I posted a conformation critique a while ago...and now I'm wondering, is my BFF Playday still butt-high? She had a growth spurt this Spring, and I'm hoping she evened out (a little?).

The first picture is from a while ago (the same pic I used for the critique), the third from June (halfway into getting her to gain weight back from her growth spurt), the rest are more recent, one of which is not helpful for determining butt-highness at all. Just shows off the ears and the cute.

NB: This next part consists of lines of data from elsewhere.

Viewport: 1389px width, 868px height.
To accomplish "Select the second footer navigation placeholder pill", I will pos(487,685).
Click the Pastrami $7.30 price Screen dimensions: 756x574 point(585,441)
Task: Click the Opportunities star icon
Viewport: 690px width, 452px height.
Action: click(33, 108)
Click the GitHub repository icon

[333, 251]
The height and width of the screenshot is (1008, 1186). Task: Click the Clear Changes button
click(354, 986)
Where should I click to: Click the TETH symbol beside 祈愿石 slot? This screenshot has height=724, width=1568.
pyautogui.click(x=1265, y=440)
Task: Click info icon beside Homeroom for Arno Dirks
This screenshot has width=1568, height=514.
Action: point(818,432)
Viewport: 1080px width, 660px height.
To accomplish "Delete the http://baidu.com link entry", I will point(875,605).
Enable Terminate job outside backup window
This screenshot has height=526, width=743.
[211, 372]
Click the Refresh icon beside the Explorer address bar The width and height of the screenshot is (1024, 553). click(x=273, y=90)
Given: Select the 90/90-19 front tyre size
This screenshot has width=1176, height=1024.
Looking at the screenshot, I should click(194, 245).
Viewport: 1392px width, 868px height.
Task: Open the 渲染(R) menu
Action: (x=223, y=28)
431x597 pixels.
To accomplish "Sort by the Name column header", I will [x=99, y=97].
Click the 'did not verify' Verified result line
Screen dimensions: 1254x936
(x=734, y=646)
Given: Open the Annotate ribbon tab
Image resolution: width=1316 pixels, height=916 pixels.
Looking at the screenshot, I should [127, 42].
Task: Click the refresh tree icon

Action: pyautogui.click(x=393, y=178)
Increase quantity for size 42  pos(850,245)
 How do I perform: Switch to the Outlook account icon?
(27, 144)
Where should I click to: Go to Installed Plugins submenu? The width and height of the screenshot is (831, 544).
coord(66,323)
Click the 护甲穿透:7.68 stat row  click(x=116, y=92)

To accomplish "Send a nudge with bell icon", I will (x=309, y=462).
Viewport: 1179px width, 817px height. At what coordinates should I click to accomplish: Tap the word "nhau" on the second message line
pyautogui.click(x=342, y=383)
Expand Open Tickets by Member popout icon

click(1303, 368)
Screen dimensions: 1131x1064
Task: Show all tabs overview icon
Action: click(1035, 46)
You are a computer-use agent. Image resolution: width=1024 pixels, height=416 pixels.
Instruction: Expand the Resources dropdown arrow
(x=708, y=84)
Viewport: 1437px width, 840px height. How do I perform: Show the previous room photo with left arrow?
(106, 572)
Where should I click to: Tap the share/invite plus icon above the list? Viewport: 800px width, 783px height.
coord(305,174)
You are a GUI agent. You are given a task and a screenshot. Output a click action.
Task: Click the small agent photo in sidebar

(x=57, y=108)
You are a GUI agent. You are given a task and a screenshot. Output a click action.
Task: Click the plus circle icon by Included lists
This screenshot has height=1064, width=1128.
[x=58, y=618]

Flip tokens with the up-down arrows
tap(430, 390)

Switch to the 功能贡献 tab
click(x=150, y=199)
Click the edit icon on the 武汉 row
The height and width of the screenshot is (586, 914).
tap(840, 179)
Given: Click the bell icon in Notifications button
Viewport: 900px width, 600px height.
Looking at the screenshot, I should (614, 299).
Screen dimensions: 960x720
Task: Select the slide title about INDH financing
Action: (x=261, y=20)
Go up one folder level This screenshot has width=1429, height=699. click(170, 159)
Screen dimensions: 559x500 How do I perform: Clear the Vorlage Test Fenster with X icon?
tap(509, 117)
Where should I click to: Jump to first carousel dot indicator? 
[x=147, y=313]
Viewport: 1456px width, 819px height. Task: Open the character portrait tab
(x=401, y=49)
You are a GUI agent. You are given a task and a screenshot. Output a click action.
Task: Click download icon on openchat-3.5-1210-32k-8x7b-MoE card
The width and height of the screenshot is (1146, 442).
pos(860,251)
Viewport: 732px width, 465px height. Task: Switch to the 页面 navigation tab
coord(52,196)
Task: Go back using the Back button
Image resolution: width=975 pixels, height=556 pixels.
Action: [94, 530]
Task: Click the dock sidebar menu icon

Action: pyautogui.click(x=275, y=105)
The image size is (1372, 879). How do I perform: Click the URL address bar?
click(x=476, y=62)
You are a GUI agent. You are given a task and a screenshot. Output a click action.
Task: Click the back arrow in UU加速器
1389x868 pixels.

Also, if you have any other thoughts about her conformation, I'd love to hear it! It may help to know that she's 4 years old, an OTT Standardbred, and I lease her. We're working with a Dressage trainer (I know her confirmation is not ideal) to return my seat from sloppy-land, teach her how to be balanced/straight/use her back end, and go from there. So far, so good! She's got a really lovely trot (no surprise) and her canter is nice too....when she gets under herself. 

PS - Her feet are long in some/most of the pictures, I know. The blacksmith always seems to be way overdue on school picture day! She's all trimmed up now 

Thanks in advance!


----------



## Saddlebag (Jan 17, 2011)

When you take the pics, in almost all, her hinds are farther away which makes her appear butt high.


----------



## gtmochi (Mar 24, 2012)

Ah ha! That explains why she looks less butt-high in some and in others more. I will try and take some better ones before riding on Friday morning. Thanks so much


----------